I have had a root canal done & a had a pfm crown on tooth #8 back in 2007. Recently I went for a check up and they found a gum infection right over that tooth. The dentist sounded like she could not make up her mine on which one to go with. She said apicoectomy would be cheaper but root canal would probably be better but she said apicoectomy last time. So Idk which one to go with. I'm afraid i wont like my new crown if I go with root canal 7 will cost me more money. I'm also worried that the apicoectomy will leave a nasty scar and cause future discomfort.

Dear Nick,
Thank you for the question. As I state with every patient, without a clinical exam and a Cone Beam 3D Scan, it is difficult to precisely diagnose and treat your situation.
My tendency based on the many outcome studies, would suggest that non surgical retreatment of the root canal should be performed. This more conservative treatment usually has a higher sucess rate than surgery(Apicoectomy).

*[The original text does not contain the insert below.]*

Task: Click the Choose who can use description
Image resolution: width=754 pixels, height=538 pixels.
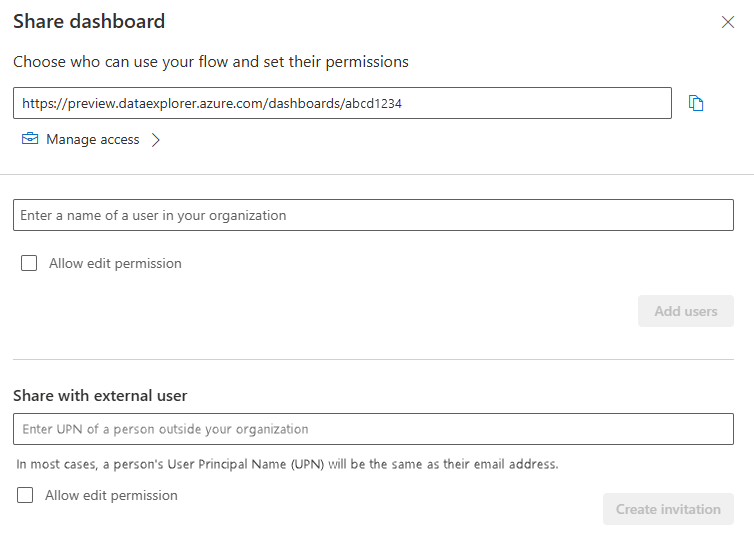Action: click(x=211, y=62)
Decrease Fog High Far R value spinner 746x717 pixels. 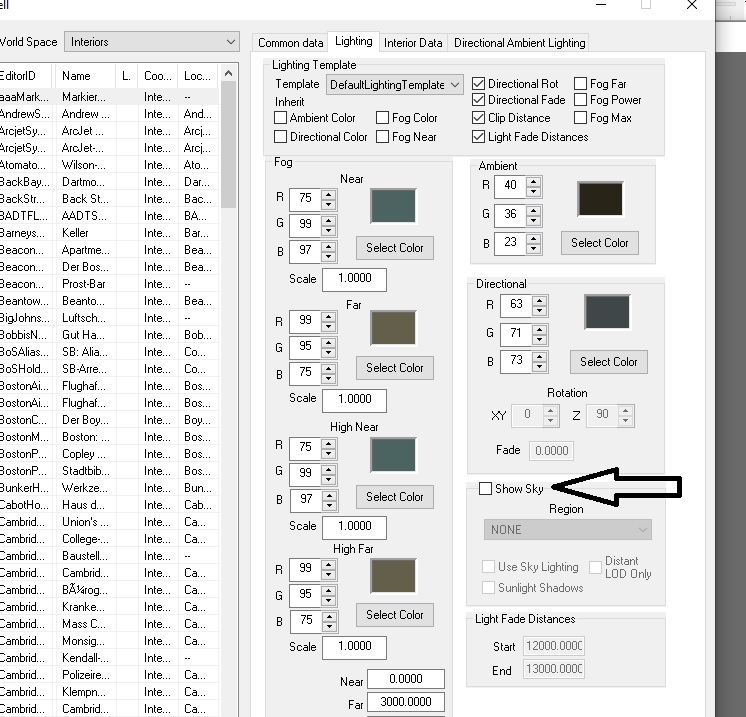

The main cause of a failing root canal is recurrence of bacterial infiltrate, previous inadequate debridement, lack of root canal filling seal and occlusal leakage. One or several of these factors may be contributing to your lack of healing and bone loss.
Treatment can be accomplished by using a diamond or gold cutting burr and making a small access opening in the back of your crown. This will provide access and visibility to retreat the root canal. After the root canal is retreated this access opening can easily be restored and your crown is not compromised. However, you should be aware that any time you proceed in this manner,the crown can fracture and need to be replaced. Also, once this acesss opening is made, the clinician may visualize crown margin leakage or decay that would nessitate a
new crown.

If after nonsurgical retreatment is performed,
in a small number of cases, healing does not occur, a surgical procedure (apicoectomy, periapical currettage and retro seal filling)can be performed.This gives you the option of following the best percentages in the science literature,for the best outcome. Further, it also would allow you a backup procedure to save the tooth.
My suggestion is to go to an Endodontist and get an opinion. Usually your general dentist can refer you.
If that is not possible,you can seek out care,at a dental school that would provide you with an Endodontist on the faculty.
Good luck and I hope everything works out for you.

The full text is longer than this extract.